The Noose Hangs High is a 1948 film starring the comedy team of Abbott and Costello. The film is a remake of the Universal Pictures film For Love or Money (1939).

Plot
Ted Higgins and Tommy Hinchcliffe work for the Speedy Service Window Washing Company.  They run into a bookie named Nick Craig, who, after mistaking them for employees of the Speedy Messenger Service, sends them to Mr. Stewart's office to collect $50,000 owed to him.  But Stewart has plans of his own: he hires two thugs to rob Ted and Tommy of the money he has just paid.  Tommy flees from the robbers and takes refuge in a room with a gaggle of women who are mailing face powder samples.  He hides the money in an envelope and addresses it to Craig, but it is accidentally switched with an envelope containing a powder sample.  Ted and Tommy return to Craig's office and explain what happened; they assure him that the cash will arrive in the mail the next day.

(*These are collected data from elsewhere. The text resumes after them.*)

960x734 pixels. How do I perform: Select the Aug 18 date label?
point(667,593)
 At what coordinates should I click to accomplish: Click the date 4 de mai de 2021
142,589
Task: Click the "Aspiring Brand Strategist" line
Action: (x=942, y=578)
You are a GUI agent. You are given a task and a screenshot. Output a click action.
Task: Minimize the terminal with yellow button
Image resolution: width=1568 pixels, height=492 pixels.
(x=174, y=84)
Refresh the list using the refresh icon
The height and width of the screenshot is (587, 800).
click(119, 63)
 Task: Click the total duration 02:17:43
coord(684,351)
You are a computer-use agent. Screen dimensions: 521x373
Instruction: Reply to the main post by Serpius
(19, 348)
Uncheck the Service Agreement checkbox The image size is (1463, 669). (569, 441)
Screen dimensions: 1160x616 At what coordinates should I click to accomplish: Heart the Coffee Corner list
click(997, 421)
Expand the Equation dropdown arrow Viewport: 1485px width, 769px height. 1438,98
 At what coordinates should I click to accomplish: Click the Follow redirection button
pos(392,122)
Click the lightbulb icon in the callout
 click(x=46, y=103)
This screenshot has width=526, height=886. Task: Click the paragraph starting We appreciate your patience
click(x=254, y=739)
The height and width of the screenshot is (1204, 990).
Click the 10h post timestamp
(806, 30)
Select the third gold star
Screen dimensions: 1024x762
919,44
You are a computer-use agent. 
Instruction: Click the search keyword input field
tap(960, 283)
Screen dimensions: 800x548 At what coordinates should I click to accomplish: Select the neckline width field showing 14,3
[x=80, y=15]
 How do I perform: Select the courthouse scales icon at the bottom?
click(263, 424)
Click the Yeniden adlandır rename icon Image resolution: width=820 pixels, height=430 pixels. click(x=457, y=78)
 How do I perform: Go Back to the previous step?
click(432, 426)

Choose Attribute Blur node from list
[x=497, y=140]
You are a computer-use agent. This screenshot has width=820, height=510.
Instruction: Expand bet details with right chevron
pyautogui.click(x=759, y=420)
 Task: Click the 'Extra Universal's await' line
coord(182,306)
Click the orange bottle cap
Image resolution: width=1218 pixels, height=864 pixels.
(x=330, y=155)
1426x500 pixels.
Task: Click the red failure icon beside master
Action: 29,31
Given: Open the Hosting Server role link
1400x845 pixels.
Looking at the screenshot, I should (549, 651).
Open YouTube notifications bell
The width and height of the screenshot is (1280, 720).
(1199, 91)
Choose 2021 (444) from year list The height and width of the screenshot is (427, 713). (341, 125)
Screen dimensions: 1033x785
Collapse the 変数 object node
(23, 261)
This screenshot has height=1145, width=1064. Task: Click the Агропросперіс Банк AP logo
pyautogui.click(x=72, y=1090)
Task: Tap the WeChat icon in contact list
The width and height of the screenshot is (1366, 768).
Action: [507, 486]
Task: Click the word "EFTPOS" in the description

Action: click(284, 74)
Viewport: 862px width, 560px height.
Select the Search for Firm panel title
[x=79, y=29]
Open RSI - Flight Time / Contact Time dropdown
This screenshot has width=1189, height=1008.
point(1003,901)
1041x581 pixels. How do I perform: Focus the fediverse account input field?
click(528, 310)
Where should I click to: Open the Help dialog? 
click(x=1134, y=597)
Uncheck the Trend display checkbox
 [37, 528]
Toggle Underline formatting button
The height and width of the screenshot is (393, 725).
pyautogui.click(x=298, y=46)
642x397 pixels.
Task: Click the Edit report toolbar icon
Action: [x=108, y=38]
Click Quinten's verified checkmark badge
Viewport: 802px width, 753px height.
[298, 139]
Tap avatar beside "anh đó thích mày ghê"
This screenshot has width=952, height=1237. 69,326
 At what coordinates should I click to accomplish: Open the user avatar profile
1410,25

When face powder (instead of cash) arrives in the mail, an irate Craig gives Ted and Tommy 24 hours to return his money.  The boys attempt to contact everyone on the mailing list until they finally locate the recipient, Carol, who informs them that she spent most of the money and has only about $2,000 left.  The three of them go to the race track hoping to gamble the remaining cash to win enough money to pay back Craig.  They encounter a strange fellow named Julius Caesar, who claims to have never lost a bet. They refuse to follow his betting advice, only to see his horse win, and they are left with nothing.  Ted, abandoning hope, decides that they would be safest in jail, so they run up a huge tab in a nightclub. Just as they are about to be arrested, Craig and his henchmen show up and demand the money. After Ted and Tommy reply that they do not have it, the thugs take them to a nearby construction warehouse and begin pouring cement in which to dump them.  Meanwhile, Carol and Caesar have been sitting at the bar, betting large amounts on fish at the club's aquarium.  Caesar loses and hands her the $50,000 that she has just won, to her amazement. It turns out Caesar is actually an eccentric millionaire named J.C. MacBride, and they all arrive at the warehouse in time to pay back Craig.

Cast
Bud Abbott as Ted Higgins
Lou Costello as Tommy Hinchcliffe
Joseph Calleia as Nick Craig
Leon Errol as Julius Caesar 'J.C.' McBride
Cathy Downs as Carol Blair
Mike Mazurki as Chuck
Fritz Feld as psychiatrist

Production
The Noose Hangs High was filmed from November 13 through December 10, 1947 under the terms of a new deal signed with Universal after completion of The Wistful Widow of Wagon Gap.  Those terms specified that Abbott and Costello were permitted to make one film a year with another company.  Universal intended to make this film with Abbott and Costello. However, under the terms of their contract, the duo decided to purchase the story from the studio and made it themselves at Eagle-Lion, which had taken over the studios of Poverty Row studio Producers Releasing Corporation.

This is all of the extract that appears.